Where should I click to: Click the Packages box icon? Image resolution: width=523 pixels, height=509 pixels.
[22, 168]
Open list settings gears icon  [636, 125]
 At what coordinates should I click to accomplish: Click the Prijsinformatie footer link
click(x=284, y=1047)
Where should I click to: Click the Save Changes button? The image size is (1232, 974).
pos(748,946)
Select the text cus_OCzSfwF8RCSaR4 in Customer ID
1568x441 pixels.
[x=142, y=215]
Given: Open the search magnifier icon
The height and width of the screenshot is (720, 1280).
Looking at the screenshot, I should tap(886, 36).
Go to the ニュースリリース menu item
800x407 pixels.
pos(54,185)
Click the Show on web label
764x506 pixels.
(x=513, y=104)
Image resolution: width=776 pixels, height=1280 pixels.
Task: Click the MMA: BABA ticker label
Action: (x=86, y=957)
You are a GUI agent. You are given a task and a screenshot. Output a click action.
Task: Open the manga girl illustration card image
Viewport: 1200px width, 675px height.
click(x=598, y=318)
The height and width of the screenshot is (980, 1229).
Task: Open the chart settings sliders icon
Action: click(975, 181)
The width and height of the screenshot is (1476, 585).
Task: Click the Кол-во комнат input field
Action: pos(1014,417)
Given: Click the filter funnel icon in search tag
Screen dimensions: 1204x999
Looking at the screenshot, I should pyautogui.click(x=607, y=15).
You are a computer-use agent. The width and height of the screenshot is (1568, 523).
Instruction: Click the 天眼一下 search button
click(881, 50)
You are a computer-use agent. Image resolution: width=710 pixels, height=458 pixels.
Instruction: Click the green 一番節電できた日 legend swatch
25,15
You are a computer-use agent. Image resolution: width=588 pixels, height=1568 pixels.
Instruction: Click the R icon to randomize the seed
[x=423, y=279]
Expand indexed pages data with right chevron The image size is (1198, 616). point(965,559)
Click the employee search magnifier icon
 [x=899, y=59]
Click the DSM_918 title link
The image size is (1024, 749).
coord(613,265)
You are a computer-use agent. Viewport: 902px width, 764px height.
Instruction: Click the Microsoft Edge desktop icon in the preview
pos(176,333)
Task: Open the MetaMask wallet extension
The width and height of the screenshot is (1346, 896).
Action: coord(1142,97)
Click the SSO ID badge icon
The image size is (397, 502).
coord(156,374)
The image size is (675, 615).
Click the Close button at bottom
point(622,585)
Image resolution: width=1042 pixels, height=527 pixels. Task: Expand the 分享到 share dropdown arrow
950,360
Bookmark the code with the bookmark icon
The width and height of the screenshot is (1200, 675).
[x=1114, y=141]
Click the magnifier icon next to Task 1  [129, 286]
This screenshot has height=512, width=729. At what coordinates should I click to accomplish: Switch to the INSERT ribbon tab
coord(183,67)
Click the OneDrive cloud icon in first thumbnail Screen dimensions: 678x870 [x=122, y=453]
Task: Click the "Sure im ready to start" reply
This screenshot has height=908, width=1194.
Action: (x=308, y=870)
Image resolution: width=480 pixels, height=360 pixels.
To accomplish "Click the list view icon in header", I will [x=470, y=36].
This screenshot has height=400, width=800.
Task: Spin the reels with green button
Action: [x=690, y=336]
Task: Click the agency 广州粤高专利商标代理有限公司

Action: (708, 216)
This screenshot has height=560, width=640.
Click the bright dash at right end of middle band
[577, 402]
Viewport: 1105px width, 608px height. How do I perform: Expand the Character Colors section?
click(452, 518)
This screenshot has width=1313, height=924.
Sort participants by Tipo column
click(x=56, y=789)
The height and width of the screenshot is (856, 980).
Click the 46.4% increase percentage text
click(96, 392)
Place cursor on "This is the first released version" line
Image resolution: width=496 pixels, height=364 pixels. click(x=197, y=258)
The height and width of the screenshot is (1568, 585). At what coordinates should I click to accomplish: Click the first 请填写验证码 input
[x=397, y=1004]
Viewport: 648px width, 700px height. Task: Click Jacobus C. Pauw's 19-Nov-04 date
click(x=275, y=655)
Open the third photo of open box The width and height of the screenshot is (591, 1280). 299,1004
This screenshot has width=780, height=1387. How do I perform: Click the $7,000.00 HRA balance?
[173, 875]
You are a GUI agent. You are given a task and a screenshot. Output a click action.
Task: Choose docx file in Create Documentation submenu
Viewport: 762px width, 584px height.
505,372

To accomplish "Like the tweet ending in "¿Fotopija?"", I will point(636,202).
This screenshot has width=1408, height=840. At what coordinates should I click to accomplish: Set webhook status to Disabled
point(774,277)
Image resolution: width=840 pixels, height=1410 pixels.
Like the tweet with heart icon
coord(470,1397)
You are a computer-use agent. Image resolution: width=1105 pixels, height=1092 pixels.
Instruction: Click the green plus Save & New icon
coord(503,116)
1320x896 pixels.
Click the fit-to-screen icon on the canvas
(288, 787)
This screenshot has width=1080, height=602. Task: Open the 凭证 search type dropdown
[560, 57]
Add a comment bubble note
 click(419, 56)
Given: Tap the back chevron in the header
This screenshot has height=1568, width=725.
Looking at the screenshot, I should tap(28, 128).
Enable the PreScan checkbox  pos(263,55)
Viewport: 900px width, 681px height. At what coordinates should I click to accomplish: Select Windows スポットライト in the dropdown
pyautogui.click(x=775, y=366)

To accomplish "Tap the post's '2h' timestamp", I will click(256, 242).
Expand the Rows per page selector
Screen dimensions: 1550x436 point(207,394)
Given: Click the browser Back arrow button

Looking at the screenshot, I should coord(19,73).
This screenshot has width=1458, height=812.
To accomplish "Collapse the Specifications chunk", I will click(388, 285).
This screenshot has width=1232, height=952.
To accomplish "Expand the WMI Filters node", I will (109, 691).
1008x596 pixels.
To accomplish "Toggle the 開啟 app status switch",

______

Filter the records above for the string "computer" and copy each matching line.

You are a computer-use agent. The width and height of the screenshot is (1568, 523).
You are a computer-use agent. Image resolution: width=710 pixels, height=458 pixels.
You are a computer-use agent. Image resolution: width=588 pixels, height=1568 pixels.
You are a computer-use agent. Viewport: 902px width, 764px height.
You are a computer-use agent. Image resolution: width=1105 pixels, height=1092 pixels.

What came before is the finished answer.